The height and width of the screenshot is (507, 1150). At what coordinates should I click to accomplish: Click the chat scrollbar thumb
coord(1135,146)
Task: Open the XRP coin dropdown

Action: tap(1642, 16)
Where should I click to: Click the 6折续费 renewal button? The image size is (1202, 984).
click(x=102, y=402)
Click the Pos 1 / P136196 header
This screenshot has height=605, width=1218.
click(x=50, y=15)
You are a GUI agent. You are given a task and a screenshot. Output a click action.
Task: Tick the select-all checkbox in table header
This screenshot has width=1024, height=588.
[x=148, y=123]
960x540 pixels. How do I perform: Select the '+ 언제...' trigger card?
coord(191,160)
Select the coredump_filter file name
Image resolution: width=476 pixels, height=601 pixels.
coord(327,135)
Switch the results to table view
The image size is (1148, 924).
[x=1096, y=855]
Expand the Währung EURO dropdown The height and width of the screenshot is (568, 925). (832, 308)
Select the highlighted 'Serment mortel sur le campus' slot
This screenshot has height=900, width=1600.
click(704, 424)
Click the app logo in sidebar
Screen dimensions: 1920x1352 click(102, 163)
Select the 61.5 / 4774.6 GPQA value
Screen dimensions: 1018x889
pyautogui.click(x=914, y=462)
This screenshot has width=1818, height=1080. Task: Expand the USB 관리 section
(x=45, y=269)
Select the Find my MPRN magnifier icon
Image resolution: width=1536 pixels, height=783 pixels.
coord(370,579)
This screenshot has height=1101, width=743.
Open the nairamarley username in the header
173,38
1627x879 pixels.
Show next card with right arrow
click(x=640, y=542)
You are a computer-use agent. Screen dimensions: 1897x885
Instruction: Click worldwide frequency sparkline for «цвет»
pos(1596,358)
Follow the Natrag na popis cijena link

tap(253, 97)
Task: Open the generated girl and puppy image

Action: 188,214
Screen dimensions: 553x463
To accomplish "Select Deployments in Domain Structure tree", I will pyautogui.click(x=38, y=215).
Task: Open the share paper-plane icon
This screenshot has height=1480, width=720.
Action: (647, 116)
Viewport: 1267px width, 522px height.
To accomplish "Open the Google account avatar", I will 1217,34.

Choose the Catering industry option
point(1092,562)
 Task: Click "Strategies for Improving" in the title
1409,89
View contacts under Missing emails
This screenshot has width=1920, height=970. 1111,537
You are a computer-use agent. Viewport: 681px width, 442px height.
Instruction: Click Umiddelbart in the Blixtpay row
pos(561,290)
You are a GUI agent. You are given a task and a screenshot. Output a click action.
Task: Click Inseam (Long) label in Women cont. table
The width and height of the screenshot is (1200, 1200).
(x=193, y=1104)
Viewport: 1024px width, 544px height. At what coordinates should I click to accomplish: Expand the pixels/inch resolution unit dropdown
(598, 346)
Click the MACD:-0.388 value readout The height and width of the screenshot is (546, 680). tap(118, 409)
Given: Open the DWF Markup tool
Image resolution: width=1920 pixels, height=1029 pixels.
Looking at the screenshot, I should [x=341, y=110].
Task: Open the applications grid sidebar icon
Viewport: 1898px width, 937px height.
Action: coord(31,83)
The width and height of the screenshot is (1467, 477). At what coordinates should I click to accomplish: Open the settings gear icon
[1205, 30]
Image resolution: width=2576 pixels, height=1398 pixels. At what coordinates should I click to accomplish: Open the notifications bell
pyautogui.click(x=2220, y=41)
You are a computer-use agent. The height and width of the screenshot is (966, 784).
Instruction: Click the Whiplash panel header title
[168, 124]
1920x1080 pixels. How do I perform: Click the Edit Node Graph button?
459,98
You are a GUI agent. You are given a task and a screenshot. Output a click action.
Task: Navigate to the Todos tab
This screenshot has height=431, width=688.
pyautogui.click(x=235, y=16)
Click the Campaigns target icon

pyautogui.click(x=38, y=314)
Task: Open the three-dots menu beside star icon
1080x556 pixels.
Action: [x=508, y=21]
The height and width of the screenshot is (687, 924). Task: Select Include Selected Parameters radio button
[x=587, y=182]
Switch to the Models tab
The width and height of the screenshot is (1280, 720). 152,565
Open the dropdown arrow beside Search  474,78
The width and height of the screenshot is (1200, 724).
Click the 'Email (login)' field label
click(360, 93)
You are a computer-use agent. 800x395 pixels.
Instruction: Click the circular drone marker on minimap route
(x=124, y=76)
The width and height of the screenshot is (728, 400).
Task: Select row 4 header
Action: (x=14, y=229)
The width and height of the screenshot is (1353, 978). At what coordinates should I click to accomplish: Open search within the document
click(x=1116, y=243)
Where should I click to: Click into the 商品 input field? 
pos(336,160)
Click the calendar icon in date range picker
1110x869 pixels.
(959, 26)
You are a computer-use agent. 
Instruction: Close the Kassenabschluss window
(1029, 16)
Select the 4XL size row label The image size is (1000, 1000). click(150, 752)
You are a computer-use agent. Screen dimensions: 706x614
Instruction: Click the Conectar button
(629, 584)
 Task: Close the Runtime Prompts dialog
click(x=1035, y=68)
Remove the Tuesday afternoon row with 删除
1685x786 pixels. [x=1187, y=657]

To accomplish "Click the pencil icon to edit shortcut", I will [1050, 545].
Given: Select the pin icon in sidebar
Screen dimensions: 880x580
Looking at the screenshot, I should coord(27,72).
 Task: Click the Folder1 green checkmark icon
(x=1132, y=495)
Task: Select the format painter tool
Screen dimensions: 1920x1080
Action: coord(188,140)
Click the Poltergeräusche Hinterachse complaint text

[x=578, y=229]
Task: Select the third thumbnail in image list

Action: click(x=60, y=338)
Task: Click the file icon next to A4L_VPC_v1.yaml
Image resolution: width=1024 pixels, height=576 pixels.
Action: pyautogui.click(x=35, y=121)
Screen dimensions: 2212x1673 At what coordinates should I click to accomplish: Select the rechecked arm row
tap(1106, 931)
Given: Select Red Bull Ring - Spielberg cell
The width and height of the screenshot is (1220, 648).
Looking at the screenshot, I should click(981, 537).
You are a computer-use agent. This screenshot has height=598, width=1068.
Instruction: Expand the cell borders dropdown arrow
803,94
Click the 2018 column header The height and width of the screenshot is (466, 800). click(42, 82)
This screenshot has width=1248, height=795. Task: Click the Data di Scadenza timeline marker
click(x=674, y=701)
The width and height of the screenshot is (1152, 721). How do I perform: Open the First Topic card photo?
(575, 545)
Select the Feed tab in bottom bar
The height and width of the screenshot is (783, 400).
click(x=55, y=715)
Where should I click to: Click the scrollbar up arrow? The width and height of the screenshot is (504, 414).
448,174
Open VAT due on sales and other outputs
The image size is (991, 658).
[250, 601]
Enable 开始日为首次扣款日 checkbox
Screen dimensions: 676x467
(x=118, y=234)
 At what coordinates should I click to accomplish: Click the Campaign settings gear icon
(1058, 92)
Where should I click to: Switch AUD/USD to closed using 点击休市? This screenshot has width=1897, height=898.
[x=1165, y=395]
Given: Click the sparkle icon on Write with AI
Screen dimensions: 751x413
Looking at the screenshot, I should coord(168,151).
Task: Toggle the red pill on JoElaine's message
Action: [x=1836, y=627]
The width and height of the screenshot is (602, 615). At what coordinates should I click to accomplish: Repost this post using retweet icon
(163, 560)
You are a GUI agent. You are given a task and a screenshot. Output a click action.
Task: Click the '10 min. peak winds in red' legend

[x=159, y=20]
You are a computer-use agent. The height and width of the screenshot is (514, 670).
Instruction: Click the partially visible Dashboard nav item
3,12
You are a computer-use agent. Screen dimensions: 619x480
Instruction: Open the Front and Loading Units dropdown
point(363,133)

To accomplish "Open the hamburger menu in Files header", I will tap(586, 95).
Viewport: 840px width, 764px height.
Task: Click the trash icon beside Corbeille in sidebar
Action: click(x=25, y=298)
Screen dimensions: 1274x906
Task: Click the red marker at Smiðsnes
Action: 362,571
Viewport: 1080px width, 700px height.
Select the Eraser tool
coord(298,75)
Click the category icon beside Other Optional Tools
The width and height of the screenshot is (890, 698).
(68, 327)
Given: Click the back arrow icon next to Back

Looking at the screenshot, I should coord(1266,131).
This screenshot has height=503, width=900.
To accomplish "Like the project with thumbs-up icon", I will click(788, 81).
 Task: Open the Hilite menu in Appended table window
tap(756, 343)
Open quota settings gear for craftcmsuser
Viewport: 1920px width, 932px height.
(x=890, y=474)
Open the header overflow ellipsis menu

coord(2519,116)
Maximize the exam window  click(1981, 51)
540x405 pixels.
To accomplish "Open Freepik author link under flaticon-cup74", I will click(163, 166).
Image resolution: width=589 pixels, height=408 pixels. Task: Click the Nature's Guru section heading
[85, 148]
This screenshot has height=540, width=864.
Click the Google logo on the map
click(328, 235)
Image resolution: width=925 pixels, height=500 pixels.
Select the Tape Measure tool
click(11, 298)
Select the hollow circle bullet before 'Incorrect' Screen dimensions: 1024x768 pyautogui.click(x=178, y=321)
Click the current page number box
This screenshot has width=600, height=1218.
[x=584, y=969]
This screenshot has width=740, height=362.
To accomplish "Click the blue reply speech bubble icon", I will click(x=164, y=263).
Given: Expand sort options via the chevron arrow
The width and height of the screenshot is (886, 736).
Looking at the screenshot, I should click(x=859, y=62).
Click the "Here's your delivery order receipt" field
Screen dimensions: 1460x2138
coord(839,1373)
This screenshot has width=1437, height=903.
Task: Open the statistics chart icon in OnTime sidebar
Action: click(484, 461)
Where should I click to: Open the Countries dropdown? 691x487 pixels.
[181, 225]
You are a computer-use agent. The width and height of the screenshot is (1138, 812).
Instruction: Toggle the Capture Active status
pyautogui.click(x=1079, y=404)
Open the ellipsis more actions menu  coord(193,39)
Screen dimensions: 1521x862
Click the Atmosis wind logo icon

..........

WRITTEN EXERCISE: Pull out every line from the entries above that contains the word "Google", matching case exactly. Copy each of those lines in full.

RIGHT ANSWER:
To accomplish "Open the Google account avatar", I will 1217,34.
Click the Google logo on the map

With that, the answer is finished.